俺たち、ということは、その中に総悟も入っているのは明らかで、その中にはむさ苦しい男たちしかきっといないのである。具体的に、と聞いているのに、一言で纏められても、とてもじゃないけれど、「ああそう。よかった。」とはならない。
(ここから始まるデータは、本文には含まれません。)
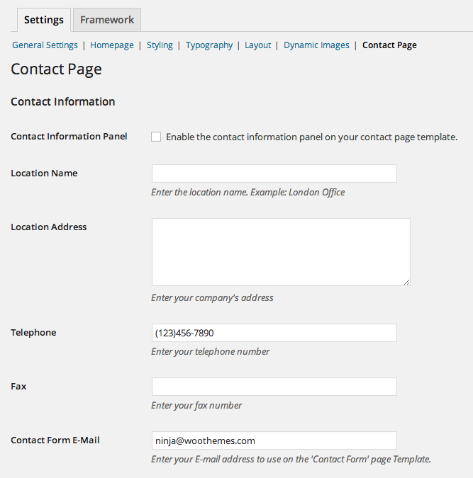Click the Contact Information section heading

point(63,101)
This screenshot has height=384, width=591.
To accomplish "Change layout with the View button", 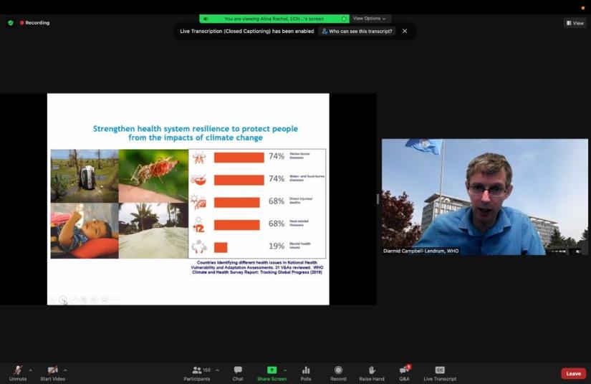I will (x=575, y=23).
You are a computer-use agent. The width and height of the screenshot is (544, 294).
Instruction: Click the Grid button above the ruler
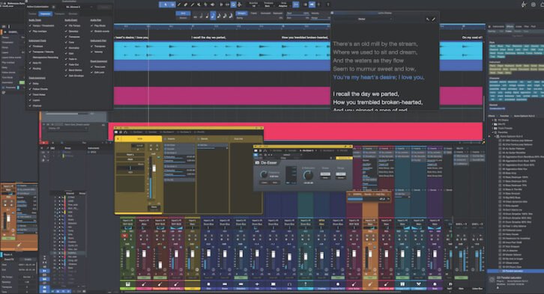click(x=183, y=13)
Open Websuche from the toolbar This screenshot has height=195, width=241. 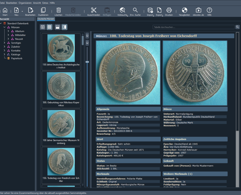[x=122, y=10]

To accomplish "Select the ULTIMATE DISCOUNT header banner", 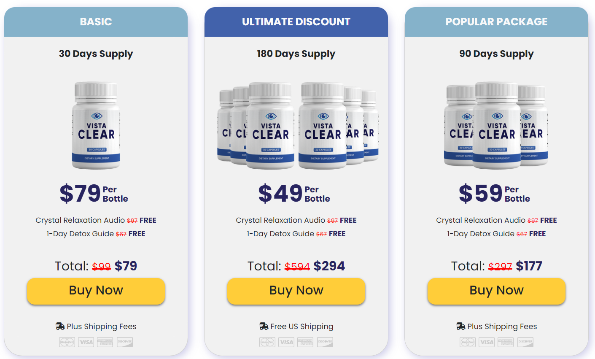I will pos(296,21).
「なんか、不安しかないんですけど。やっぱり辞めようかな。」
「大丈夫でィ。土方も近藤さんもお前ならいいんじゃねぇかって言ってくれてるし、お前はへらへら笑って、掃除炊事洗濯、家事、その他雑用全般やってれば、それでいいんでさァ。」
「いや、なんか、それ普通にブラック臭しかしない。ところで、他の女中さんとかは?年齢層はどんな感じ?」
「おばちゃんが9割。残り1割がお前ってところか。」
「それって、周りみんなおばちゃんってこと?」
「そうでィ。」
「んーまあそっか。あたし、年上に結構気に入られるから、それなら何とかやっていけそう。」

嘘じゃなかった。
昔から先輩っ子だったし、後輩よりも先輩と仲良くしてたし、何故か、年上の方に言い寄られることが多かったし。女中の中には女の人しかいないわけだけど。女の人でも、年下か年上か、どちらと一緒に働きたいかと聞かれれば、間違いなく後者を選ぶ。

無理やり安堵したあたしは、一歩手前を歩く総悟の隣に並んで、歩みを早めた。
総悟は、じっとあたしを見ていたようだけれど、気にしないようにしていれば、すぐにまた前を向いた。

「お前、やっぱ変わってんな。」

そんな総悟の言葉は、あたしに対する応援のような気もして、「ありがと」と返すと、鼻で軽く笑われた。心外だ。